▶ [Consigne]: Transformez chaque ligne des enregistrements ci-dessous en une liste numérotée, sans reprendre les lignes vides.

▶ [Informations affichées]:
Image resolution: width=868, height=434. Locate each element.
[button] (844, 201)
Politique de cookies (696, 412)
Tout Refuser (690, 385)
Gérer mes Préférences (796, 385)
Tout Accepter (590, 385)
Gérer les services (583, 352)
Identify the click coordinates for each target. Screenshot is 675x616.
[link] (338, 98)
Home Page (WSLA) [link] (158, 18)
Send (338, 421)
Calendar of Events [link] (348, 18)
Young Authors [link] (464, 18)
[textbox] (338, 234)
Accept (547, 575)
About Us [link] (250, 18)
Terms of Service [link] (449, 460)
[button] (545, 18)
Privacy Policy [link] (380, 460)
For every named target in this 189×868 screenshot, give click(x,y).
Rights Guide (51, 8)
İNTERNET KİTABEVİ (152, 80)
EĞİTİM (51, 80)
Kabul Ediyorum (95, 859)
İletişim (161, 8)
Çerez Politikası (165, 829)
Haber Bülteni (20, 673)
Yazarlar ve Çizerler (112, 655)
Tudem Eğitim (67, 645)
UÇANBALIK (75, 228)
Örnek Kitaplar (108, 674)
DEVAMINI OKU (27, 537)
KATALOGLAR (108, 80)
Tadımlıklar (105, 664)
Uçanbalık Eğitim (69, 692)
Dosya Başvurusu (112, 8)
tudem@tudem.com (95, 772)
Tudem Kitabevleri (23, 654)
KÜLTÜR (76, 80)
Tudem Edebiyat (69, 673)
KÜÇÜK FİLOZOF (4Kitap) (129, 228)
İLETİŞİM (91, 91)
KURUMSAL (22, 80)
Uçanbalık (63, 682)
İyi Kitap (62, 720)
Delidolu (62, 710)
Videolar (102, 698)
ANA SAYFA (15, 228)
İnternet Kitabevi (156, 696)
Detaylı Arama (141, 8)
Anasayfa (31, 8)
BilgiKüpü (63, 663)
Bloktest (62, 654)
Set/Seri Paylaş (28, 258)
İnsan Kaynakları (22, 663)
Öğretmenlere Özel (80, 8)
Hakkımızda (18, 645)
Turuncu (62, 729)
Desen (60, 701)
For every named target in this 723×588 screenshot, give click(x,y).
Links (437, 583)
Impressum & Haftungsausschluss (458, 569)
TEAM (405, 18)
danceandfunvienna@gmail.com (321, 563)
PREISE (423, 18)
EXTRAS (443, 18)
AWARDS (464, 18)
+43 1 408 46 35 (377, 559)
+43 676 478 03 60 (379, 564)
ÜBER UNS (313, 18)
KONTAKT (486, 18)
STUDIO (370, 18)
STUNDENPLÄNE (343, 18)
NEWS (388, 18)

▶ [Résultat attendu]:
1. Image resolution: width=868, height=434. Locate each element.
2. [button] (844, 201)
3. Politique de cookies (696, 412)
4. Tout Refuser (690, 385)
5. Gérer mes Préférences (796, 385)
6. Tout Accepter (590, 385)
7. Gérer les services (583, 352)
8. Identify the click coordinates for each target. Screenshot is 675x616.
9. [link] (338, 98)
10. Home Page (WSLA) [link] (158, 18)
11. Send (338, 421)
12. Calendar of Events [link] (348, 18)
13. Young Authors [link] (464, 18)
14. [textbox] (338, 234)
15. Accept (547, 575)
16. About Us [link] (250, 18)
17. Terms of Service [link] (449, 460)
18. [button] (545, 18)
19. Privacy Policy [link] (380, 460)
20. For every named target in this 189×868 screenshot, give click(x,y).
21. Rights Guide (51, 8)
22. İNTERNET KİTABEVİ (152, 80)
23. EĞİTİM (51, 80)
24. Kabul Ediyorum (95, 859)
25. İletişim (161, 8)
26. Çerez Politikası (165, 829)
27. Haber Bülteni (20, 673)
28. Yazarlar ve Çizerler (112, 655)
29. Tudem Eğitim (67, 645)
30. UÇANBALIK (75, 228)
31. Örnek Kitaplar (108, 674)
32. DEVAMINI OKU (27, 537)
33. KATALOGLAR (108, 80)
34. Tadımlıklar (105, 664)
35. Uçanbalık Eğitim (69, 692)
36. Dosya Başvurusu (112, 8)
37. tudem@tudem.com (95, 772)
38. Tudem Kitabevleri (23, 654)
39. KÜLTÜR (76, 80)
40. Tudem Edebiyat (69, 673)
41. KÜÇÜK FİLOZOF (4Kitap) (129, 228)
42. İLETİŞİM (91, 91)
43. KURUMSAL (22, 80)
44. Uçanbalık (63, 682)
45. İyi Kitap (62, 720)
46. Delidolu (62, 710)
47. Videolar (102, 698)
48. ANA SAYFA (15, 228)
49. İnternet Kitabevi (156, 696)
50. Detaylı Arama (141, 8)
51. Anasayfa (31, 8)
52. BilgiKüpü (63, 663)
53. Bloktest (62, 654)
54. Set/Seri Paylaş (28, 258)
55. İnsan Kaynakları (22, 663)
56. Öğretmenlere Özel (80, 8)
57. Hakkımızda (18, 645)
58. Turuncu (62, 729)
59. Desen (60, 701)
60. For every named target in this 723×588 screenshot, give click(x,y).
61. Links (437, 583)
62. Impressum & Haftungsausschluss (458, 569)
63. TEAM (405, 18)
64. danceandfunvienna@gmail.com (321, 563)
65. PREISE (423, 18)
66. EXTRAS (443, 18)
67. AWARDS (464, 18)
68. +43 1 408 46 35 (377, 559)
69. +43 676 478 03 60 (379, 564)
70. ÜBER UNS (313, 18)
71. KONTAKT (486, 18)
72. STUDIO (370, 18)
73. STUNDENPLÄNE (343, 18)
74. NEWS (388, 18)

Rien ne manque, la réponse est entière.